Neurosymbolic Deep Generative Models for Sequence Data with Relational Constraints

Abstract

Recently, there has been significant progress designing deep generative models that generate realistic sequence data such as text or music. Nevertheless, it remains difficult to incorporate high-level structure to guide the generative process. We propose a novel approach for incorporating structure in the form of relational constraints between different subcomponents of an example (e.g., lines of a poem or measures of music). Our generative model has two parts: (i) one model to generate a realistic set of relational constraints, and (ii) a second model to generate realistic data satisfying these constraints. To train model (i), we propose a novel program synthesis algorithm that infers the relational constraints present in the training data, and then train the models based on the resulting relational constraints. In our experiments, we show that our approach significantly improves over stateof-the-art approaches in terms of capturing high-level structure in the data, while performing comparably or better in terms of low-level structure.

1. Introduction

Over the past few years, there has been tremendous progress in designing deep generative models for generating sequence data such as natural language (Vaswani et al., 2017) or music (Huang et al., 2019) . These approaches leverage the vast quantities of data available in conjunction with unsupervised and self-supervised learning to learn probabilistic models of the data; then, new examples can be generated by sampling from these models, with the possibility of conditioning on initial elements of the sequence. Despite this progress, a key challenge facing deep generative models is the difficulty incorporating high-level structure into the generated examples-e.g., rhyming and meter across lines of a poem, or repetition across measures of a piece of music. The ability to capture high-level structure is important for improving the quality of the generated data, especially in low-data regimes where only small numbers of examples are available-intuitively, knowledge of the structure compresses the amount of information that the generative model has to learn. Furthermore, explicit representations of structure-i.e., in a symbolic way rather than implicitly in a vector embedding-can have the added benefit that users can modify the structure to guide the generative process.

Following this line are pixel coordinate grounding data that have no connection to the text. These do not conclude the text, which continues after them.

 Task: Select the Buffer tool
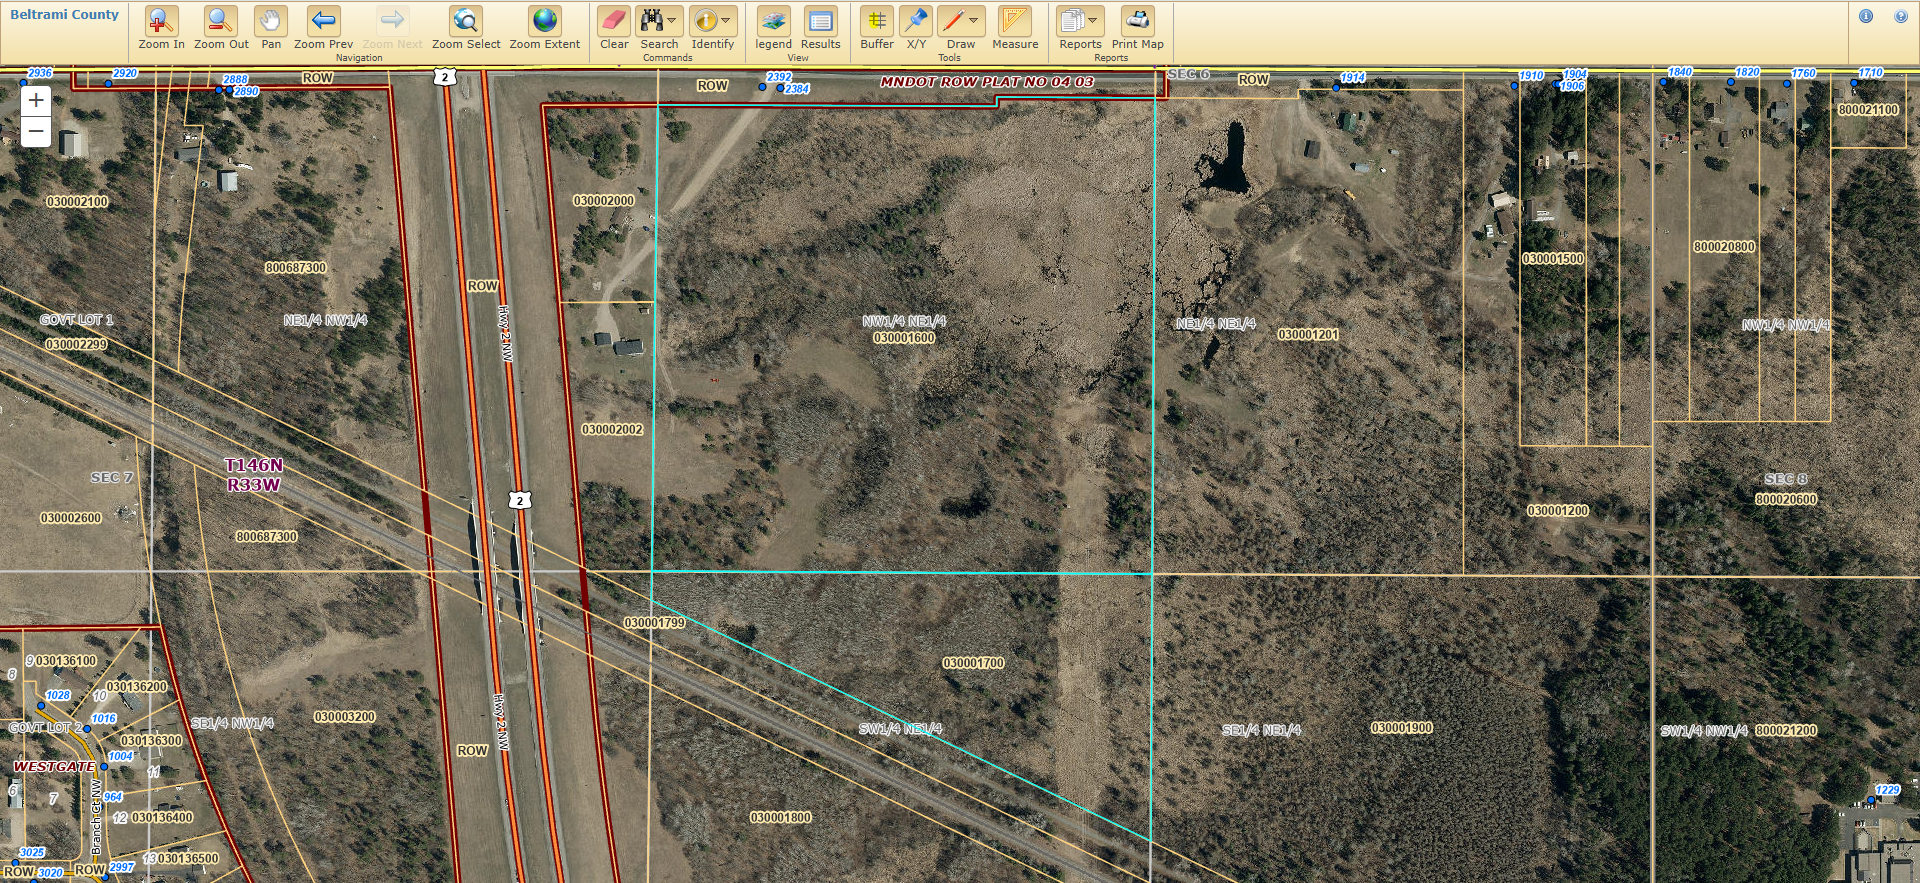[x=876, y=21]
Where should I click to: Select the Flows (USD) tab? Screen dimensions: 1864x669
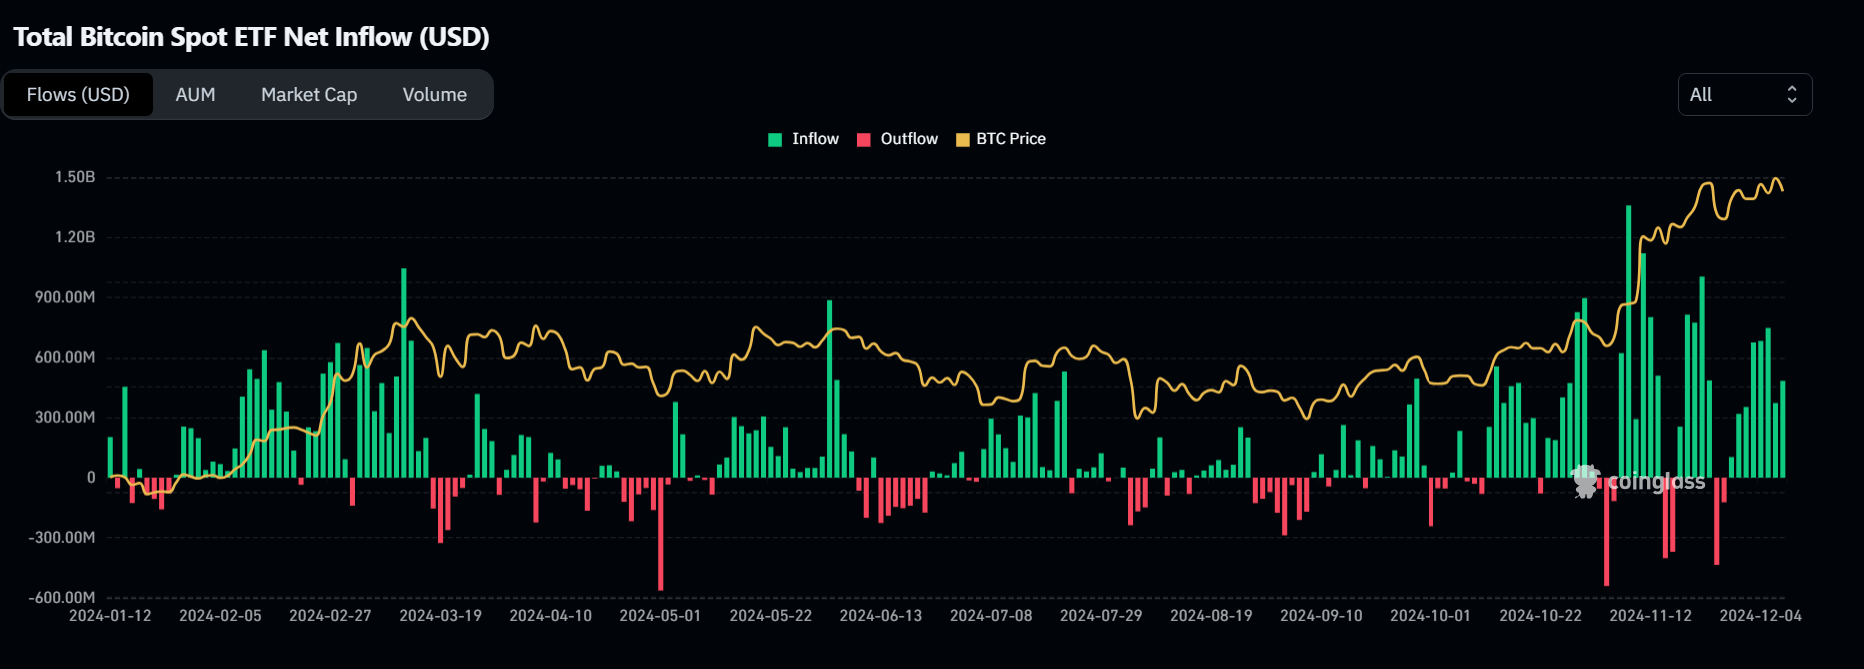coord(78,95)
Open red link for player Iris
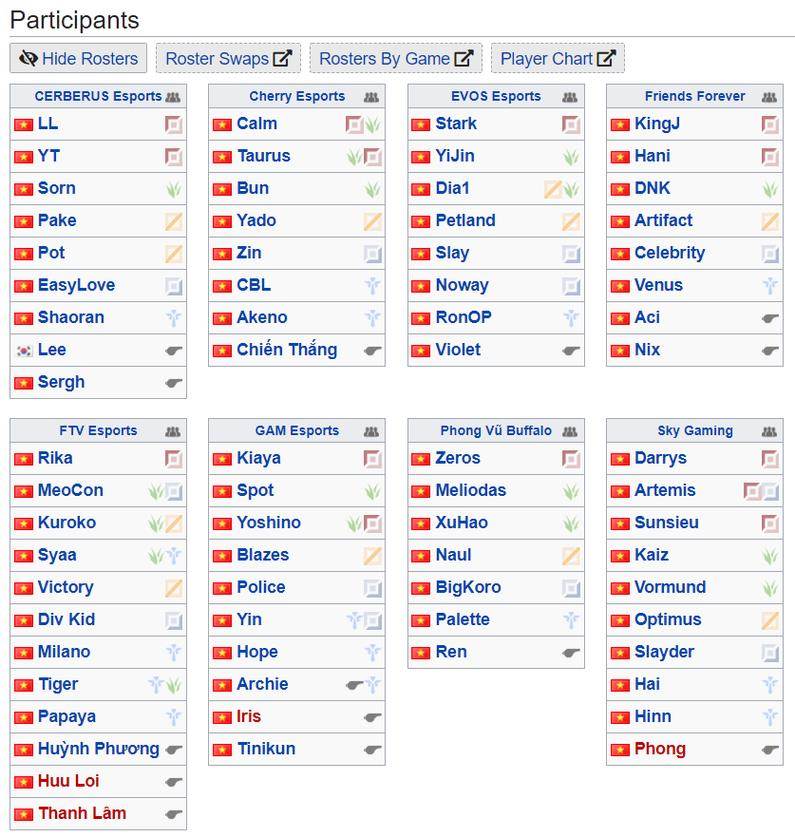The width and height of the screenshot is (795, 837). coord(249,716)
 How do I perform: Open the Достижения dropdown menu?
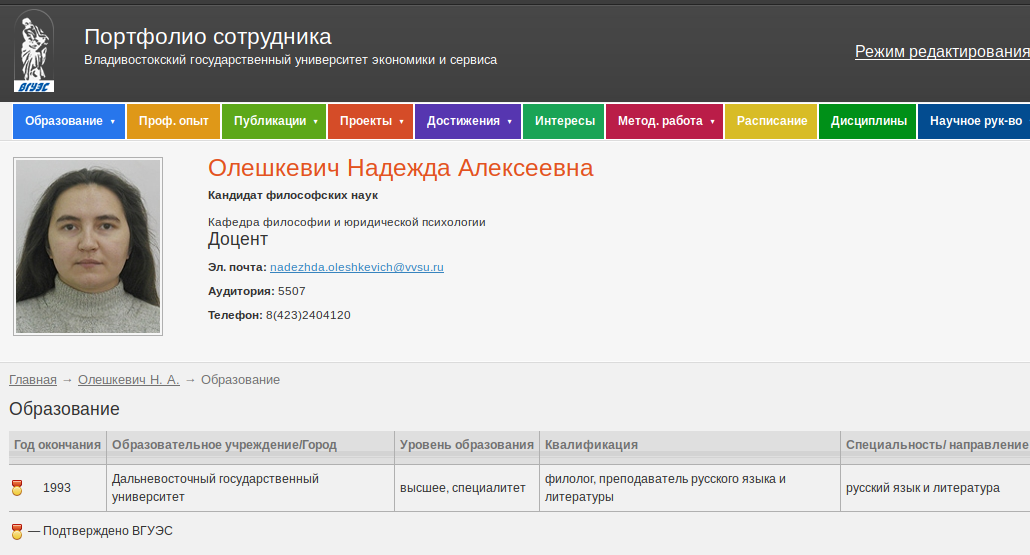pos(467,121)
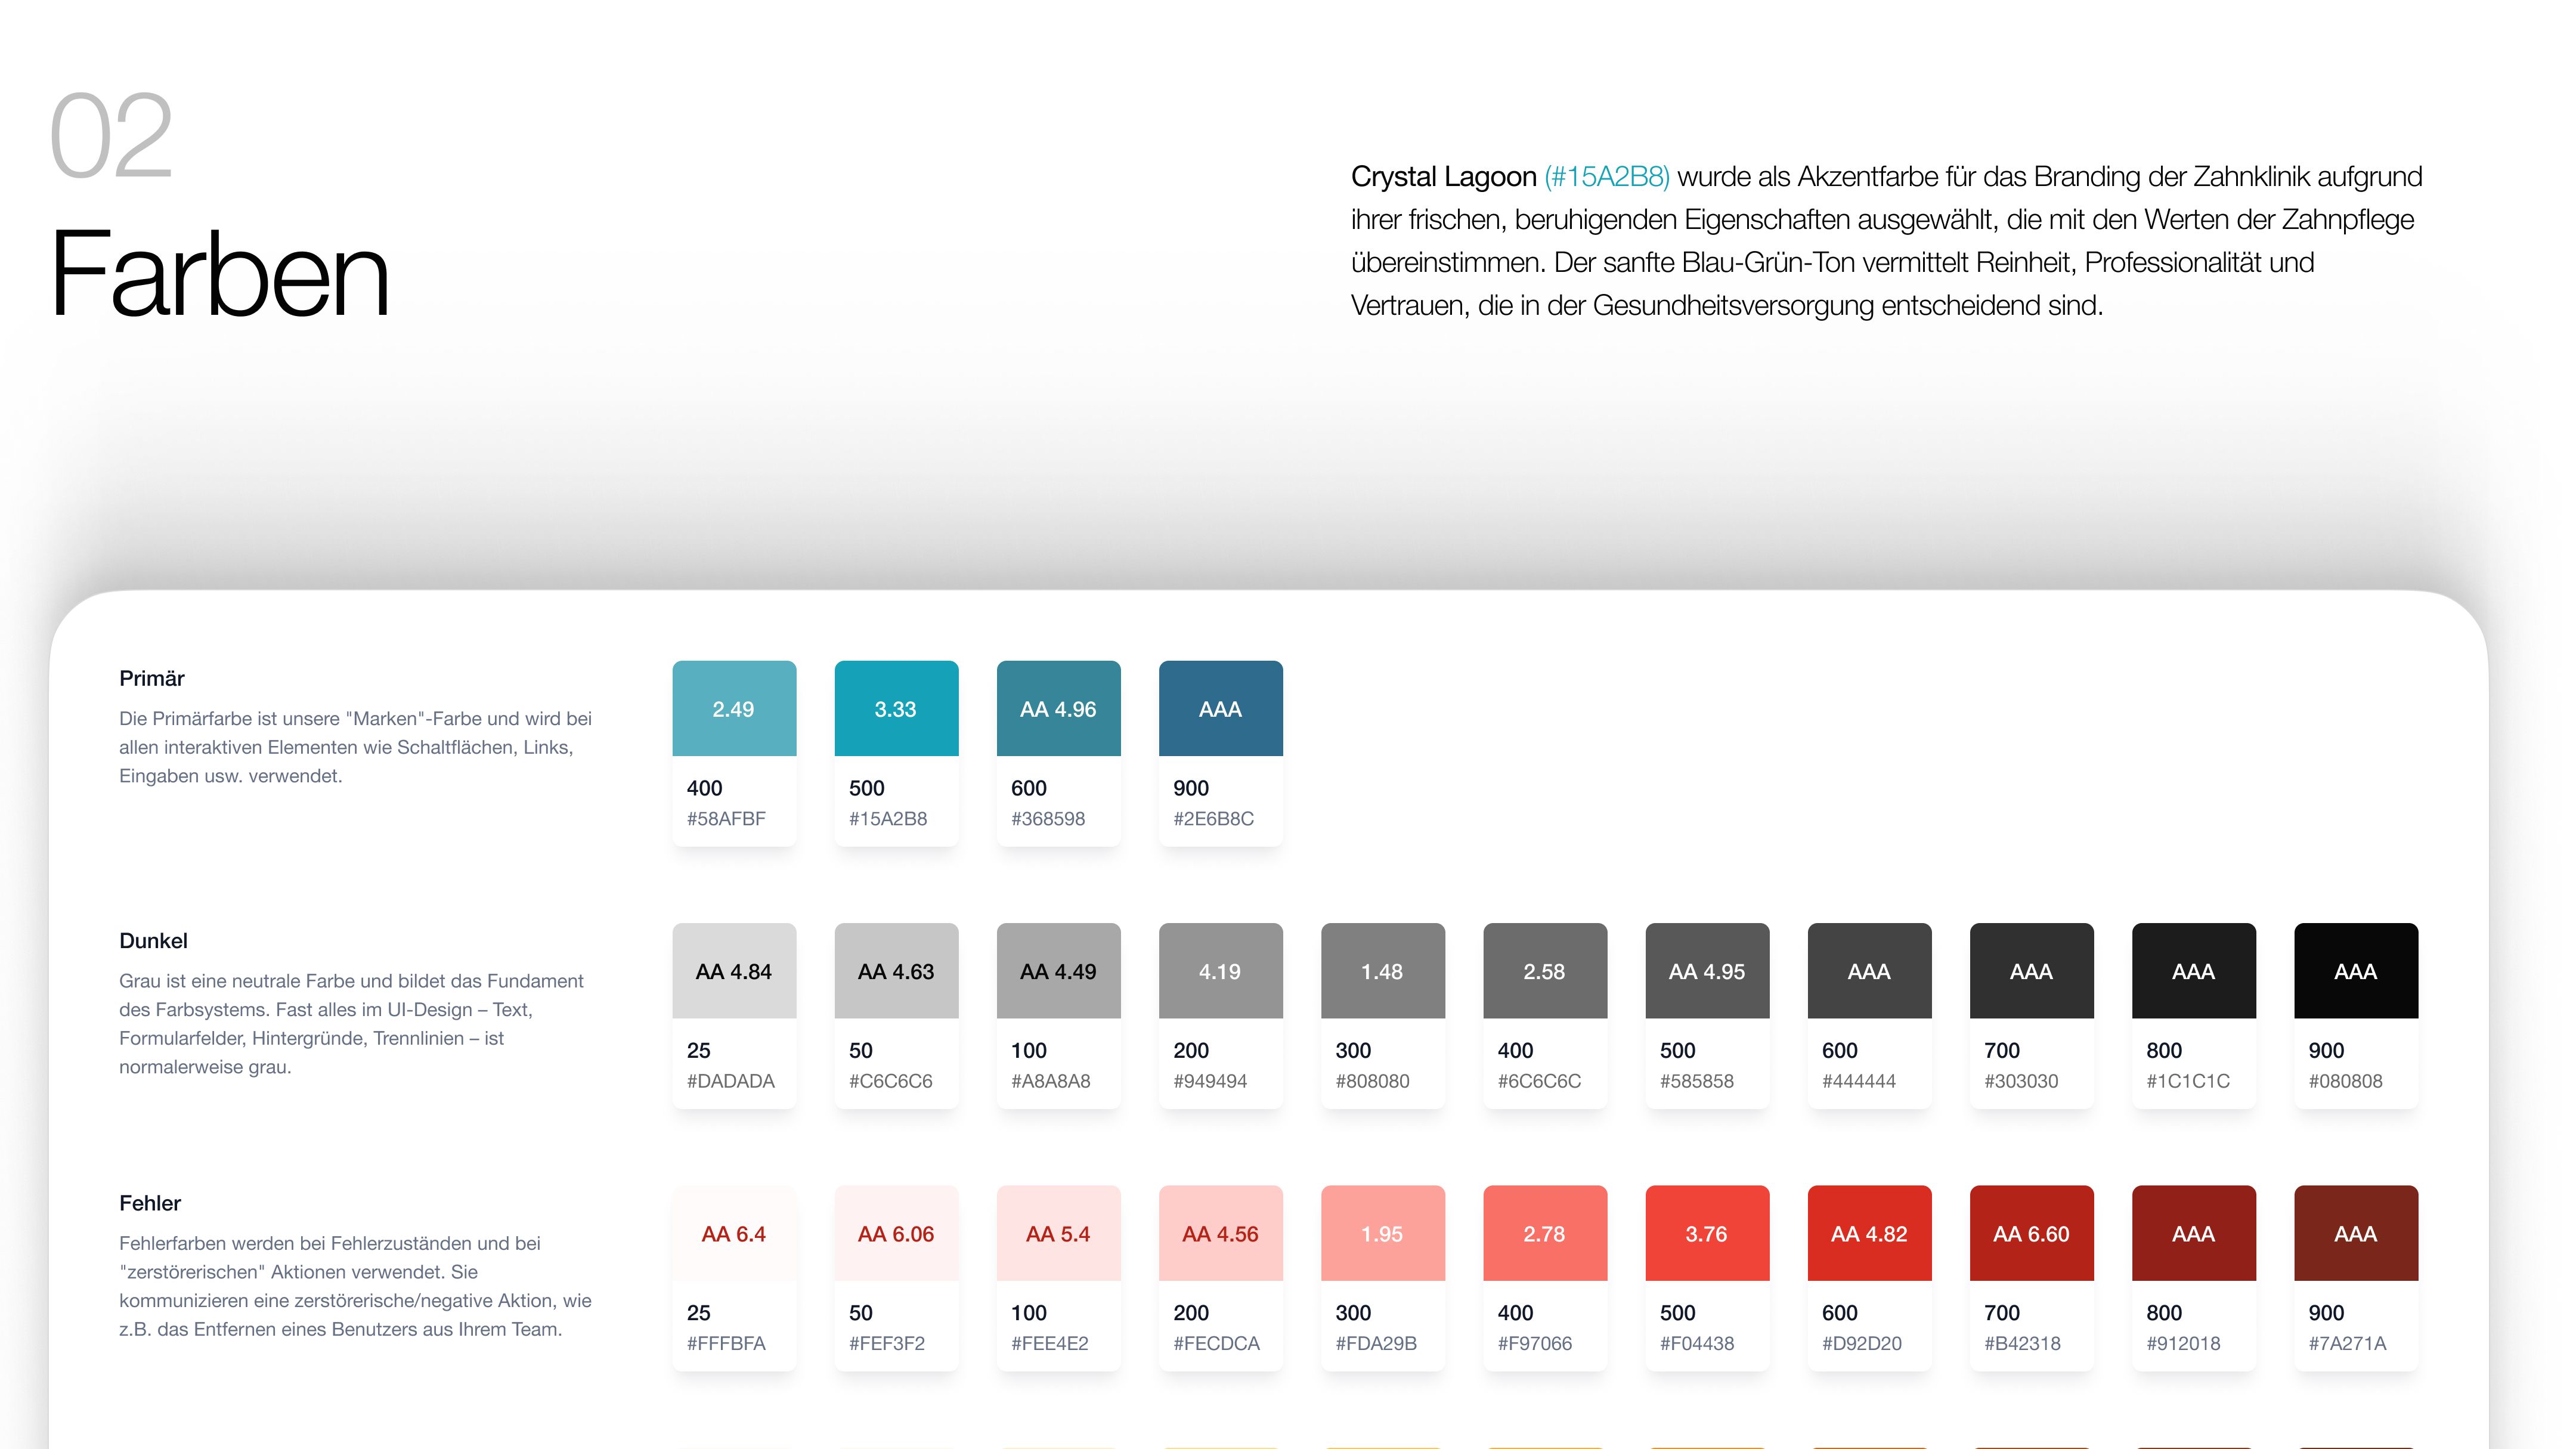The width and height of the screenshot is (2576, 1449).
Task: Click the Primär 600 swatch AA 4.96
Action: [x=1058, y=708]
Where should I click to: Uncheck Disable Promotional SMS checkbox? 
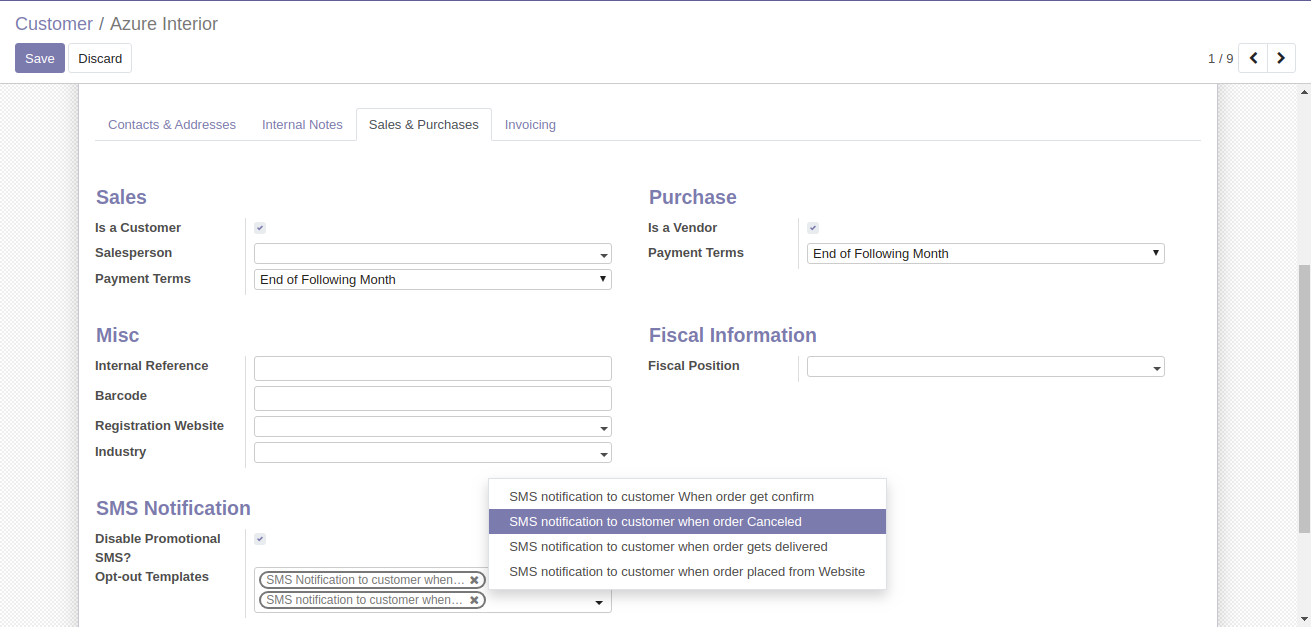[260, 539]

Recently, Young et al. (2019) proposed a technique called neurosymbolic generative models

for incorporating high-level structure into image generation, focusing on simple 2D repeating patterns in images of building facades (e.g., repeating windows). The basic idea is to leverage program synthesis to extract structure from data-in particular, given an example image x, they devise an algorithm A that extracts a program c = A(x) that represents the set of 2D repeating patterns present in training examples x. Then, using the pairs (x, c), they train two generative models: (i) a model p φ (c) that generates a program, and (ii) a model p θ (x | c) that generates an image that contains the structure represented by c. However, their approach is heavily tailored to the image domain in several ways. First, their representation of structure is geared towards relatively simple patterns occurring in images of building facades. In addition, their algorithm A is specifically designed to extract this kind of program from an input image, as are their models p φ (c) for generating programs and p θ (x | c) for generating images conditioned on the program.